Monday, May 26, 2014

Momentous occasions

We’re running on extremely short time today! This morning we were able to go down to Boston to attend the Temple and we stayed there for the day. Unfortunately we didn’t get any shopping or emailing done :/ but with gluten-free and dairy-free I hardly eat anything, anyway, so the no food thing should be fine! But I have to make sure to let you all know how much fun it is over here!

Yesterday was a landmark in my mission and yet it feels like the starting-line. I was able to teach someone the gospel, experience the fight through trials and mistakes, teach them about repentance and forgiveness, and finally get to see the change in their eyes when they came to understand and know that there IS a way to be clean again and there IS a way to be with our Savior and Father in Heaven again. He’s only eleven years old but somehow he’s lived all of the right situations to really appreciate the need for the Atonement, and somehow he actually understands it. Yesterday he was baptized into the Church of Jesus Christ of Latter-Day Saints. This is the first baptism I’ve had after 16 months of missionary service and I sure hope it won’t be the last! But if it was, it was worth every single minute of struggle and sadness that I’ve felt not only here on the mission, but in my life. If this one boy can grow up with an understanding of God’s love and the Savior’s Atonement, and he can graduate high school, and go on a mission, and get married in the Temple, and have kids, and raise them strong, and baptize them, and teach them the gospel, then everything I’ve ever done was for a reason.

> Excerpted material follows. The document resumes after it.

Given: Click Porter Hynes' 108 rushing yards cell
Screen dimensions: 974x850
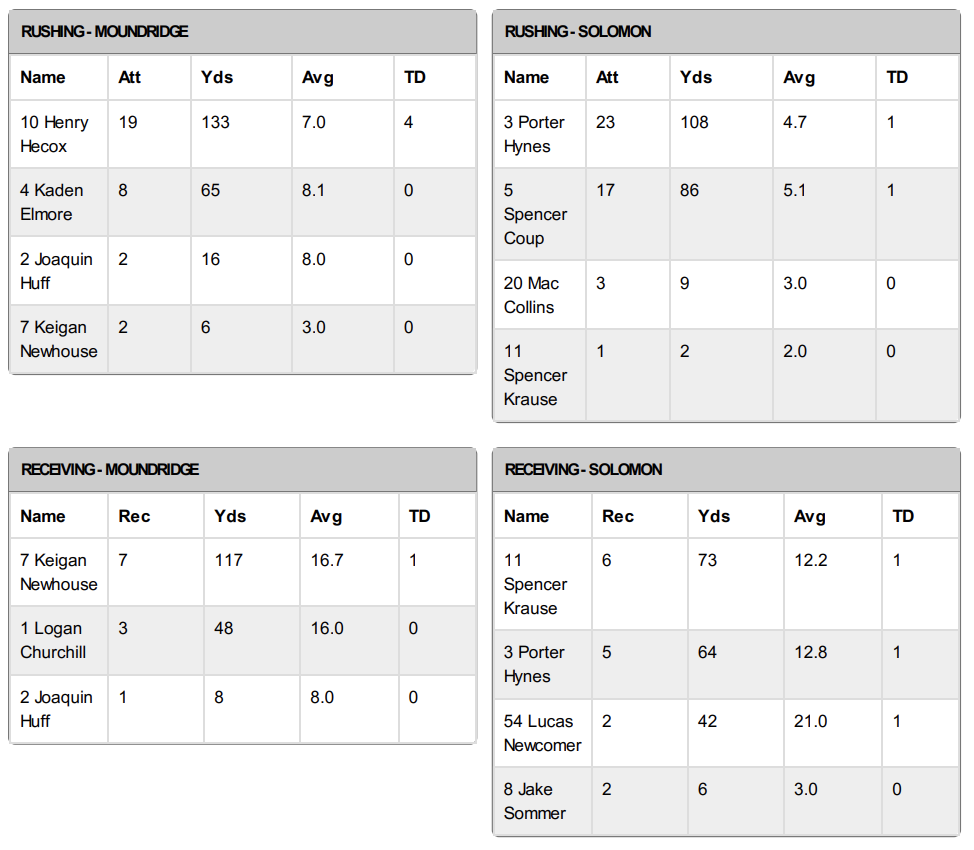Looking at the screenshot, I should coord(694,122).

I’d do it 10 times over for Jordy. He’s the coolest kid I’ve ever met.

I’ll give more details next week; it was a really fun day! I mean it was more hectic than Madrid after the 2010 World Cup, but it was fun.

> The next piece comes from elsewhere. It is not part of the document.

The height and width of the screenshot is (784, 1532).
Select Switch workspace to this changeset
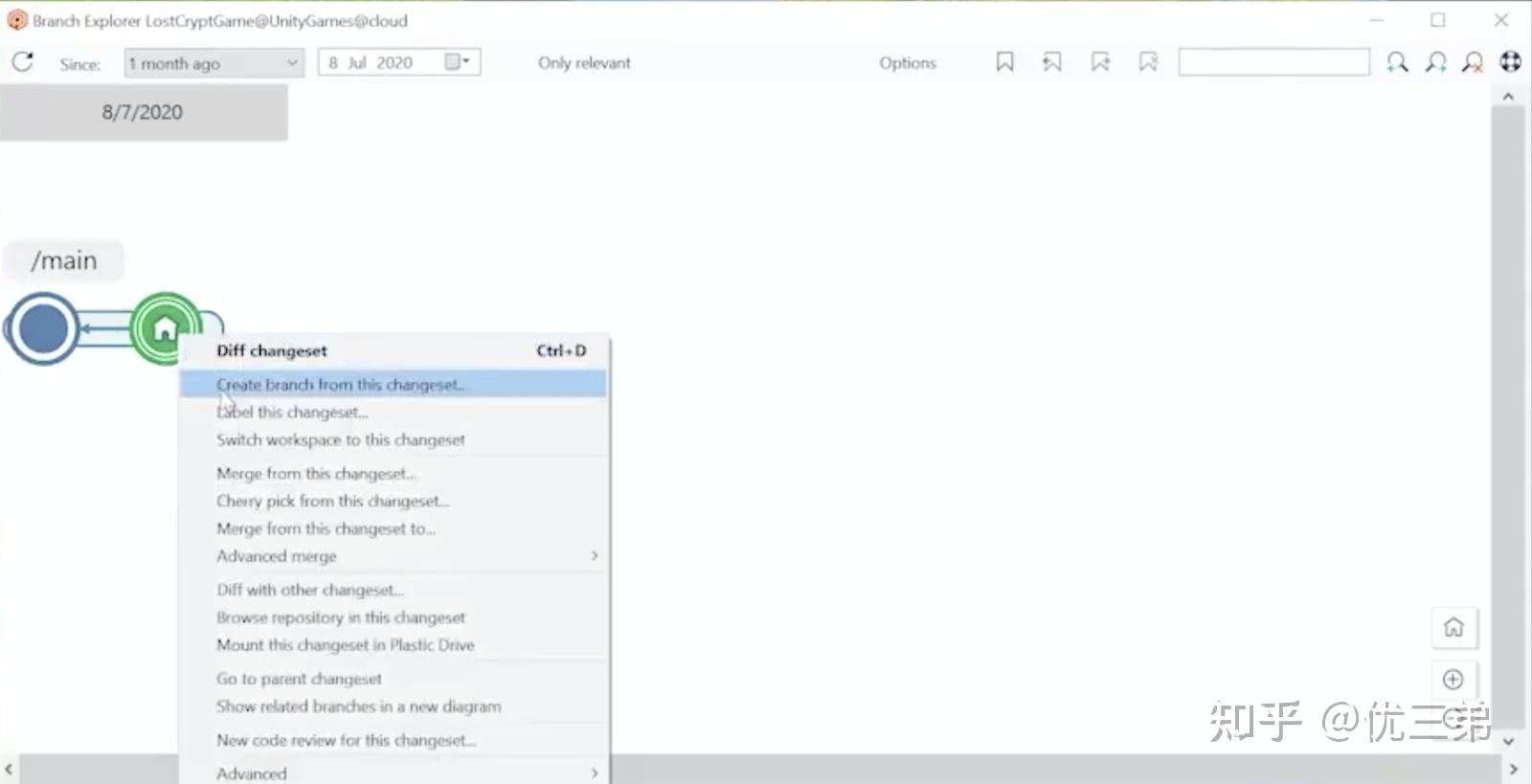pyautogui.click(x=340, y=440)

In addition to this momentous day for Jordy, last week was a momentous day for me, as well! Last Friday Elder Jeffrey R. Holland came to visit the mission. From 10 feet away I heard from a living Apostle the most beautiful, uplifting, and also shockingly true things about life. I learned that the pathway to Salvation always goes through Gethsemane. And I realized that . I committed myself in that chapel in Weston, Massachusetts to a lifetime of Discipleship. Not a lifetime of skirts (that’s a horrible joke) and not a lifetime of 8-hour Sundays at the chapel (that’s an even nastier joke). But rather a lifetime of living to serve others. It’ll probably be easier when I have kids because I will know exactly who needs me; it’ll be them every time. The Lord needs us always, though, not just in the moments we find ourselves conveniently in the right place at the right time. It was amazing that just last week I was thinking about this and then found everything I needed to hear and more in this meeting with Elder Holland. I’ll give more details on this next week, too.

I’m sorry there’s not more time!

I LOVE ALL OF YOU!

Make it a great week. The “make” part of that is a verb. You really do have to MAKE it a great week.